BP, Eni, Equinor, National Grid, Shell and Total on Oct. 26 announced the formation of the NEP. The partnership aims to develop carbon dioxide transport and storage infrastructure in the U.K.’s North Sea, with BP as the operator. The group said the planned infrastructure will serve the proposed Net Zero Teesside and Zero Carbon Humber projects, which aim to establish decarbonized industrial clusters in the Teeside and Humberside regions of the U.K.
“Kickstarting the development of the transportation and storage infrastructure required to permanently lock away industrial CO2 emissions moves us closer to achieving Drax’s world-leading ambition to be a carbon negative company by 2030,” said Jason Shipstone, chief innovation offer at Drax. “It is also critical to the decarbonization of many other businesses across the North.
“The formation of the Northern Endurance Partnership is therefore a very exciting development, which supports the plans for industrial decarbonization across Yorkshire and the Humber, protecting jobs and delivering a post-Covid green recovery,” Shipstone continued.

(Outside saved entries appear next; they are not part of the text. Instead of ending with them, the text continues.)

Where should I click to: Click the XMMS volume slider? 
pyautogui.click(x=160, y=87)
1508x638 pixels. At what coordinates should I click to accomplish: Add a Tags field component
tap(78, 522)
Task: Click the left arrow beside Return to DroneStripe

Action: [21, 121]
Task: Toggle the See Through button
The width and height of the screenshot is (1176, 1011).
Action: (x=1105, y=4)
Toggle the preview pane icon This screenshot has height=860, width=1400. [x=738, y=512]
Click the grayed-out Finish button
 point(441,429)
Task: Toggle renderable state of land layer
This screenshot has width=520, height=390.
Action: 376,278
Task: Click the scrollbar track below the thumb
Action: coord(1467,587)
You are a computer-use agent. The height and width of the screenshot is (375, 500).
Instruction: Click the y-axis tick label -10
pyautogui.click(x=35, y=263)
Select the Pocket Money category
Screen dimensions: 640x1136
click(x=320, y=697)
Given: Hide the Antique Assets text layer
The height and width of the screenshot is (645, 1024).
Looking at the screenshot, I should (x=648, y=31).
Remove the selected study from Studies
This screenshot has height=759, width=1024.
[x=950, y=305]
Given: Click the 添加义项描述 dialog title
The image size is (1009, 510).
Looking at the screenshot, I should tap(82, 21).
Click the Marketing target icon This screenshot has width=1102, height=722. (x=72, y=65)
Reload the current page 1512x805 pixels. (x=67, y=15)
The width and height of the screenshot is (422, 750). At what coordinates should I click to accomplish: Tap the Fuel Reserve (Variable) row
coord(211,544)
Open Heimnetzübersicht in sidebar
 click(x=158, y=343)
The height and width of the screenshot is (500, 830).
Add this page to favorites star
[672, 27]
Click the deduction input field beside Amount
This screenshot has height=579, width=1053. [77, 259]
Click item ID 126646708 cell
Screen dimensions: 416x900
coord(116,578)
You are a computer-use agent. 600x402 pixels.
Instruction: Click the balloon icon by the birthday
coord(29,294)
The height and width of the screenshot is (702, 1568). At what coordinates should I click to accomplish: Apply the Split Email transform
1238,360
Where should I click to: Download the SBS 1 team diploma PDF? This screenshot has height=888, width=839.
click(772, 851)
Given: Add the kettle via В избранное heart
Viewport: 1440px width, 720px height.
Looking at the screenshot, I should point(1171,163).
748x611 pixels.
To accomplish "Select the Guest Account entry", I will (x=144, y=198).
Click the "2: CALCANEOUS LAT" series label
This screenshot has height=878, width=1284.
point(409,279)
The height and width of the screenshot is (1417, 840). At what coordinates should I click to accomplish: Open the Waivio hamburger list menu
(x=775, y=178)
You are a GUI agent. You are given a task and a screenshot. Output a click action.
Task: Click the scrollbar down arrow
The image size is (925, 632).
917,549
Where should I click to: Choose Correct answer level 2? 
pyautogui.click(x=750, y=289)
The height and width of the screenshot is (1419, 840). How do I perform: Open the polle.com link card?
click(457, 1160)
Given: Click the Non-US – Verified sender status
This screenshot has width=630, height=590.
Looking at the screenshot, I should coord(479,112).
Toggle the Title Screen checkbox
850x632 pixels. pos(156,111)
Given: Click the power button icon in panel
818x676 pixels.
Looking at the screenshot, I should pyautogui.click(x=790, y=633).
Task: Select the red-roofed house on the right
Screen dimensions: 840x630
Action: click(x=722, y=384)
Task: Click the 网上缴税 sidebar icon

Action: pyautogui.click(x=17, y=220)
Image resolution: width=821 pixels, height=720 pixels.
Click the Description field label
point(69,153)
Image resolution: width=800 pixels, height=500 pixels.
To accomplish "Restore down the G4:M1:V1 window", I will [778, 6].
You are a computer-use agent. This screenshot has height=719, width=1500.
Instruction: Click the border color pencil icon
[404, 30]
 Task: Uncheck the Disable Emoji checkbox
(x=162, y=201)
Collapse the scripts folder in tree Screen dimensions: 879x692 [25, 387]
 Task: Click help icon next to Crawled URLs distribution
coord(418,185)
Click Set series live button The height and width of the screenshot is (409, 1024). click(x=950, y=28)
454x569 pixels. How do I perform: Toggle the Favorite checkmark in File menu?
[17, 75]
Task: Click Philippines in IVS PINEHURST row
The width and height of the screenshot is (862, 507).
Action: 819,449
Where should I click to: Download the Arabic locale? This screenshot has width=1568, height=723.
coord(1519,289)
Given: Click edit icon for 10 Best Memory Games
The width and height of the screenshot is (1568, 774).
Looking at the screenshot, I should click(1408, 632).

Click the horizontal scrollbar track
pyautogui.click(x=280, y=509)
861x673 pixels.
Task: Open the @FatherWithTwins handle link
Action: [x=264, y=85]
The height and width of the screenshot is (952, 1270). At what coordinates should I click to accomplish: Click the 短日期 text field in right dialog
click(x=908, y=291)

The Zero Carbon Humber project is anchored by the Equinor-led Hydrogen to Humber (2H2) Saltend, which aims to establish a hydrogen production plant with carbon capture at PX Group’s Saltend Chemicals Park. A pipeline network developed by National Grid Ventures would connect energy-intensive industrial sites throughout the region. Drax’s bioenergy carbon capture and storage (BECCS) is among the projects that would connect to the pipeline network.
Earlier this month, the Zero Carbon Humber project sent an open letter to U.K. Energy Minister Kwasi Kwarteng calling on the government to back its major funding bid through the Industrial Strategy Challenge Fund and help make the project the world’s first net zero industrial cluster.
In addition to the open letter signed by the 12-member coalition of the Zero Carbon Humber project, 45 groups also submitted formal letters of support encouraging the U.K. government to help fund the project. Three of those letters specifically discuss the benefits of Drax’s BECCS project. One is authored by C-Capture, which is working closely with Drax on its BECCS project. When scaled up, C-Capture said Drax’s BECCS project could deliver 16 million metric tons of negative emissions annually. A separate letter, authored by the York and North Yorkshire Local Enterprise Partnership, estimates the deployment of BECCS technology at Drax could support around 6,000 direct jobs.
The Zero Carbon Humber project submitted a bid for approximately £75 million in funding through phase two of the Industrial Decarbonization Challenge, which forms part of the Industrial Strategy Fund, on Oct. 7. According to the group, the project could reduce the U.K.’s annual emissions by 15 percent and save industry approximately £27.5 billion in carbon taxes by 2040.